This study was the first to examine the contents of so many flavonoids and phenolic acids. For the first time, qualification in terms of cultivation method, country of origin, and time of harvest was also included. The medians of the contents of other flavonoids in the present study were as follows: myricetin—105.23 mg/L, resveratrol—16.71 mg/L, rutin—14.12 mg/L, apigenin—8.72 mg/L, and kaempferol—1.52 mg/L.
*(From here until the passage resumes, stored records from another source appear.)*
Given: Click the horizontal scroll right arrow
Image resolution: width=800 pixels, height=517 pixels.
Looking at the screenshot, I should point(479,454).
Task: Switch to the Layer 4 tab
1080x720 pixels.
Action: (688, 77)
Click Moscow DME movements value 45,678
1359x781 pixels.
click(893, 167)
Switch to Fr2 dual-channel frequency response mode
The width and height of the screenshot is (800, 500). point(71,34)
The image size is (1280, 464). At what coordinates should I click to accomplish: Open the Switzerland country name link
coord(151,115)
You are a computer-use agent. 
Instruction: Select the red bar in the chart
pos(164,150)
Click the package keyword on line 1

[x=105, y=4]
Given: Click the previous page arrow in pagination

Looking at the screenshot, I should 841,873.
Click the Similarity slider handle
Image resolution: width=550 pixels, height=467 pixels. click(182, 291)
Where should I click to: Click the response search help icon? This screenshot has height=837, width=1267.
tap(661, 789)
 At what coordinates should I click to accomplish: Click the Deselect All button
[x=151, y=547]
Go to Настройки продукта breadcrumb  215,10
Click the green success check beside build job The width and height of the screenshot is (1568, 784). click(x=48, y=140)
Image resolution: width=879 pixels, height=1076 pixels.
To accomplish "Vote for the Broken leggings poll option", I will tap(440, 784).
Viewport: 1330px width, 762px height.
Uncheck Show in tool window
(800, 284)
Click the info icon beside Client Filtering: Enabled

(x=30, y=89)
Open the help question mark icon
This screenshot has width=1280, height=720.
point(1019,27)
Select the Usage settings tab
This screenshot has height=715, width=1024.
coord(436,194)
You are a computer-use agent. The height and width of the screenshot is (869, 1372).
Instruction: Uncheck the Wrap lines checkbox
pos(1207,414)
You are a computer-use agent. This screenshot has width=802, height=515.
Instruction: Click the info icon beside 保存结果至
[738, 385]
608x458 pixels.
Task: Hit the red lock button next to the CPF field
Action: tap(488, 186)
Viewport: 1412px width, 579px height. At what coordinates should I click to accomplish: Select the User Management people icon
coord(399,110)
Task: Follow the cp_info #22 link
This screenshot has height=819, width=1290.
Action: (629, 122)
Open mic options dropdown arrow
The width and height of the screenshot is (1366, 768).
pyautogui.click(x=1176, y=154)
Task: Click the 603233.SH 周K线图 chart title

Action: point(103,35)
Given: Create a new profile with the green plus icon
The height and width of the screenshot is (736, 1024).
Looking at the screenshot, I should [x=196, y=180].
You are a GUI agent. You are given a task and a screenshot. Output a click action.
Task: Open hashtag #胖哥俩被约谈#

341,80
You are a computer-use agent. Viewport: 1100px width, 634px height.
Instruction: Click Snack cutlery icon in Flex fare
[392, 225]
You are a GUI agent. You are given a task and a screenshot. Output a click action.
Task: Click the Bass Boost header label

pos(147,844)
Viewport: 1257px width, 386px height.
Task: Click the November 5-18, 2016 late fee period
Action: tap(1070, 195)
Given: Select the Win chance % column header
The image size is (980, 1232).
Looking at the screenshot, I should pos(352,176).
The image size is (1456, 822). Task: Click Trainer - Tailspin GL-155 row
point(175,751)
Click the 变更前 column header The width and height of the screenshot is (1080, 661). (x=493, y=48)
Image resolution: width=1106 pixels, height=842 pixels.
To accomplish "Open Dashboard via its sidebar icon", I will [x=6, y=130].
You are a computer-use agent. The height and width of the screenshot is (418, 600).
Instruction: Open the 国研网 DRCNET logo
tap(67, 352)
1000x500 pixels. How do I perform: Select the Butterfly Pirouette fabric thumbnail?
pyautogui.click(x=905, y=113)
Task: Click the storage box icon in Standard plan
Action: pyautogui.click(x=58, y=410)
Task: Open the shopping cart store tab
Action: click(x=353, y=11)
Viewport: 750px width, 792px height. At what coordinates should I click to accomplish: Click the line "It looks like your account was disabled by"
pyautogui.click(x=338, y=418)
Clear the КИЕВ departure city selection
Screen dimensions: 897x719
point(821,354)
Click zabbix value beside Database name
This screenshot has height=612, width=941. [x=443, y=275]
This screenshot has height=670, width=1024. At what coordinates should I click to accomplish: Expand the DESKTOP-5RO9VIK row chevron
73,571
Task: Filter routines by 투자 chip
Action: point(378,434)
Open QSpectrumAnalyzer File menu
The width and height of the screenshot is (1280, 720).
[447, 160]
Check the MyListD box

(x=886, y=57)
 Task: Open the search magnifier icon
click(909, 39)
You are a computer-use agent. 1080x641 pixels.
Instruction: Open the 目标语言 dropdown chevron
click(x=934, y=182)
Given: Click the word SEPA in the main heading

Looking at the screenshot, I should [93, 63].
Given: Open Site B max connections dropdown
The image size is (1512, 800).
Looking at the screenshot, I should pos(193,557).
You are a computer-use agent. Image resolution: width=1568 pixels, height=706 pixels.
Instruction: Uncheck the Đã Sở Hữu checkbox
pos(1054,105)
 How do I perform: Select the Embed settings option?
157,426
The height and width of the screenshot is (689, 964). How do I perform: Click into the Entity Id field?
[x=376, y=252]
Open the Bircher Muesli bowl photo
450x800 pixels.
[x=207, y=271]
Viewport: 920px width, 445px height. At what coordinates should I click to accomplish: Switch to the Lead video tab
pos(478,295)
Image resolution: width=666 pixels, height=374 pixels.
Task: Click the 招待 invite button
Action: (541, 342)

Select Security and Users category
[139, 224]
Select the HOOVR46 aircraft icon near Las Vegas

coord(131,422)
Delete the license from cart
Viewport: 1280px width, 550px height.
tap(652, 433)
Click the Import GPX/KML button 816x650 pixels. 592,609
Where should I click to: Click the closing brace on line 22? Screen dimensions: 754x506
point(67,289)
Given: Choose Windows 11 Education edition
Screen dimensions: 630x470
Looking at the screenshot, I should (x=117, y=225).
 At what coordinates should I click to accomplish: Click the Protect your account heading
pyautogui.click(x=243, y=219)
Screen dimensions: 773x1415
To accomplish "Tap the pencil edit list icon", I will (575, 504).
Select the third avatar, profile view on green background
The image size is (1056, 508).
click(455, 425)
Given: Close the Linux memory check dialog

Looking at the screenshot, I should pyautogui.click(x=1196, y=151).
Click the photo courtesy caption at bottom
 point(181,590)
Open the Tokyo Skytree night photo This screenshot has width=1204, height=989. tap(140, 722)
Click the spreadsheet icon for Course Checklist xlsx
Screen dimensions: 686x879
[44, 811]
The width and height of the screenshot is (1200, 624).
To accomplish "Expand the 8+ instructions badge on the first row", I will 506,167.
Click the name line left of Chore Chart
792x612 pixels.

Rutin and quercetin are powerful antioxidants, meaning that these can neutralise free radicals in plant cells. The antioxidant properties of these compounds help protect plants from oxidative stress, which can be caused by various factors such as UV radiation, pollution, or temperature changes. Thus, flavonoids can act as a natural UV filter for plants, especially during sunny periods, protecting a plant from the harmful effects of UV radiation. In the present study, Matcha green tea harvested in summer was found to contain significantly higher levels of both caffeine as well as flavonoids including rutin, quercetin, and kaempferol, which may have been related to the higher production of phytochemicals during this period in response to very high sunlight. It is also worth noting that the chemical composition of tea can be complex and dependent on a number of factors including the growing region and soil and climatic conditions that may be related to the country of origin of the raw material. In the study, we confirmed that more caffeine and polyphenolic acids including caffeic acid, ellagic acid, sinapic acid, and resveratrol were recorded for Matcha sourced from South Korea. In contrast, samples from China contained significantly more kaempferol and rutin. However, more research is needed to confirm which factors may determine the chemical composition of Matcha. It also seems important for manufacturers to include information such as region and altitude on Matcha labels. In addition, the grinding and storage process of the dried Matcha itself can also affect the chemical composition. Therefore, differences in the contents of phytochemicals including rutin between Matcha teas harvested at different times of the year may be due to a combination of these factors.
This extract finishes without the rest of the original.